**EXERCISE OBJECTIVE:** Return every line in the entries below that contains the string "info".

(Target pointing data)
** Start **

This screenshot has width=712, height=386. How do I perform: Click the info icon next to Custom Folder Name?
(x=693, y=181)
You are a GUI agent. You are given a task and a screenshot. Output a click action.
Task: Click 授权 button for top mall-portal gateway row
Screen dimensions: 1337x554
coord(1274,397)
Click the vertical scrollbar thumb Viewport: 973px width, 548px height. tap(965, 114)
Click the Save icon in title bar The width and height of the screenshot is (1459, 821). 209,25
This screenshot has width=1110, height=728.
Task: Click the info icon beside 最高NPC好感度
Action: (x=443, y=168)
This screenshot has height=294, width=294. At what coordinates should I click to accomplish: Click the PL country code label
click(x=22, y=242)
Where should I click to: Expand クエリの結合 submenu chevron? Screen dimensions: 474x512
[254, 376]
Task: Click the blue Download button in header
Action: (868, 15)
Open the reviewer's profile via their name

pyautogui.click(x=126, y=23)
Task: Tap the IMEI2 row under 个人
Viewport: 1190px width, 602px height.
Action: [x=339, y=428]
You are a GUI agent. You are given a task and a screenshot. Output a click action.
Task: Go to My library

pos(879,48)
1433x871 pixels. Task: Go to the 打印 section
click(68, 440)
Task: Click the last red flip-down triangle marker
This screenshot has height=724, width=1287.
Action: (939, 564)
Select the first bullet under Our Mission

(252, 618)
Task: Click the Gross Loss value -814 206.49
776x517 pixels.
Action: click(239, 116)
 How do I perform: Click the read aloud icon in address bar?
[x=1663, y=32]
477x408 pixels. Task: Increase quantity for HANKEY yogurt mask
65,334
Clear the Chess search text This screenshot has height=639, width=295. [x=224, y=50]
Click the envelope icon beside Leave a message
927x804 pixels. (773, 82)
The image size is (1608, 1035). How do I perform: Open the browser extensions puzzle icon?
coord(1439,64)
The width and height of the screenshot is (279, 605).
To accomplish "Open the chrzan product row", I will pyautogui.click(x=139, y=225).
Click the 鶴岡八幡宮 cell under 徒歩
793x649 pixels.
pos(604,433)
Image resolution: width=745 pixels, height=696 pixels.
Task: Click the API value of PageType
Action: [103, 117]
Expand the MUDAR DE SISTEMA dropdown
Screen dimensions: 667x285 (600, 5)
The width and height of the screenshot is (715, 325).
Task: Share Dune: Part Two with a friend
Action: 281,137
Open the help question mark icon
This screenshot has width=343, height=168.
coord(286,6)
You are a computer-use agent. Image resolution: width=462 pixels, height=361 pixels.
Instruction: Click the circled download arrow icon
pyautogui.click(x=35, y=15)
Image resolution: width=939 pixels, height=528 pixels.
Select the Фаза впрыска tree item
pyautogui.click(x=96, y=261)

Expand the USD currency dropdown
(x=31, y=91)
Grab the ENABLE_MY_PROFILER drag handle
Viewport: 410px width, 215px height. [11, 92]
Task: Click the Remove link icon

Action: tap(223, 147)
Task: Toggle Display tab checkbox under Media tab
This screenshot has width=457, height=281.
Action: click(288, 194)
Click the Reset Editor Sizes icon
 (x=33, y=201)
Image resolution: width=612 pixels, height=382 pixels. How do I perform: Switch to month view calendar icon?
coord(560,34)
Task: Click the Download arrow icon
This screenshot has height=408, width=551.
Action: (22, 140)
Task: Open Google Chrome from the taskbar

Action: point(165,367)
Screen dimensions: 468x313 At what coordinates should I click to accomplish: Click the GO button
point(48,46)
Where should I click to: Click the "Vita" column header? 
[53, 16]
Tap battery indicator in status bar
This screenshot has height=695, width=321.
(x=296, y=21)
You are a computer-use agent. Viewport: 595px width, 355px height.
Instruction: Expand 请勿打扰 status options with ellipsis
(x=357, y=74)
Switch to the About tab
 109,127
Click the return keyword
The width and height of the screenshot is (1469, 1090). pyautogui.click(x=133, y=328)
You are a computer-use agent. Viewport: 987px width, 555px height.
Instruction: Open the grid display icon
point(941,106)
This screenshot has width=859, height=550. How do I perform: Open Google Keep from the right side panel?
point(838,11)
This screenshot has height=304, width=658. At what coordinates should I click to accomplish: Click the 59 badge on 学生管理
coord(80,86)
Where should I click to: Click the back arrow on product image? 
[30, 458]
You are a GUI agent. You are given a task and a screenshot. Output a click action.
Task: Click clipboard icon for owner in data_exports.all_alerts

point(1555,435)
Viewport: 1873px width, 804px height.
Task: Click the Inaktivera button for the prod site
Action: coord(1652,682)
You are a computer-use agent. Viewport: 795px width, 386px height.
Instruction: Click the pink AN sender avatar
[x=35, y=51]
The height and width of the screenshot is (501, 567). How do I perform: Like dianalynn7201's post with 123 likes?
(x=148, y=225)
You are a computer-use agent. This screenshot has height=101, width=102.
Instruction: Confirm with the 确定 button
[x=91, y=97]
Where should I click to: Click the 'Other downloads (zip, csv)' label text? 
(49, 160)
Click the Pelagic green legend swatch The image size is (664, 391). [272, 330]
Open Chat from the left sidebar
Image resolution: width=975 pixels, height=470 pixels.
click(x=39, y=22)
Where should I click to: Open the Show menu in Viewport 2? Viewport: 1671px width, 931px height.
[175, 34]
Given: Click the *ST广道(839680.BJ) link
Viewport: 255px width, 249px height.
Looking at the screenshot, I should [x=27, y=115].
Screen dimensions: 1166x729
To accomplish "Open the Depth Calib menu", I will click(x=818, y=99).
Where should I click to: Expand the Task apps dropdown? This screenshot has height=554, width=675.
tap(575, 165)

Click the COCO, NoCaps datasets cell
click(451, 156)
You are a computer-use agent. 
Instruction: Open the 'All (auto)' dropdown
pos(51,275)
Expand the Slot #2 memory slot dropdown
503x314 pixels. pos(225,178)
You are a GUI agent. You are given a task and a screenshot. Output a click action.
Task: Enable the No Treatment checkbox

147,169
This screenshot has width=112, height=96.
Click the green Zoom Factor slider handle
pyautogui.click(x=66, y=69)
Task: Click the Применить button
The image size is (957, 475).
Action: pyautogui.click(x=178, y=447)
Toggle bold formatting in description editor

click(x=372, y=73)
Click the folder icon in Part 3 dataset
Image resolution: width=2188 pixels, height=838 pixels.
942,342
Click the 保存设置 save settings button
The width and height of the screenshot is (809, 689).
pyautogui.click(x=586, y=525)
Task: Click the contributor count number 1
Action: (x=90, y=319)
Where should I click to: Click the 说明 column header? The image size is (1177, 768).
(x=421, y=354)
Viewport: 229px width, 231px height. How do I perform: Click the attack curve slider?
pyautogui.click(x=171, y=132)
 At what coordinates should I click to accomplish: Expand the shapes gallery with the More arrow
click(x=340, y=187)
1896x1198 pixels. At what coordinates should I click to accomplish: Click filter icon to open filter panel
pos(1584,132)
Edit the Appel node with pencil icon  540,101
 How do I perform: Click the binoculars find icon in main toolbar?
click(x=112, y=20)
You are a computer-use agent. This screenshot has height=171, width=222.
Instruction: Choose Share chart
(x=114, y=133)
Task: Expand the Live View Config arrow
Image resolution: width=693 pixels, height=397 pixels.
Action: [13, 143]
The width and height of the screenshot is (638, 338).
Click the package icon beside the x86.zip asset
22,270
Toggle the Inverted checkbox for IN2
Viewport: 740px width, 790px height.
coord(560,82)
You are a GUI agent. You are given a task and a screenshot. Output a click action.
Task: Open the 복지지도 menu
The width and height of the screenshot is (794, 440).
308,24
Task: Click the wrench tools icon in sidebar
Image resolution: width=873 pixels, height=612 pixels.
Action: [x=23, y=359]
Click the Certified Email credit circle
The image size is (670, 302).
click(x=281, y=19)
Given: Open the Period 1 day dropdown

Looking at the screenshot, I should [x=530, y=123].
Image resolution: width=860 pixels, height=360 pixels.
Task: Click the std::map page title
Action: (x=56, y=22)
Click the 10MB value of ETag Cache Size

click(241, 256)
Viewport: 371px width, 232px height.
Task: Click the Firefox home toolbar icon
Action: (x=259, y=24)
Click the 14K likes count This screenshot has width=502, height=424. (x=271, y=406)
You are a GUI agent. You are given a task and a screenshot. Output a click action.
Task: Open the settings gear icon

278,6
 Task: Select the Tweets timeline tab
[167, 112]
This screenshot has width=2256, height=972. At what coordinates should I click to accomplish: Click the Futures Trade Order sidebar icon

** End **

**SOLUTION TO THE PROBLEM:**
This screenshot has width=712, height=386. How do I perform: Click the info icon next to Custom Folder Name?
Task: Click the info icon beside 最高NPC好感度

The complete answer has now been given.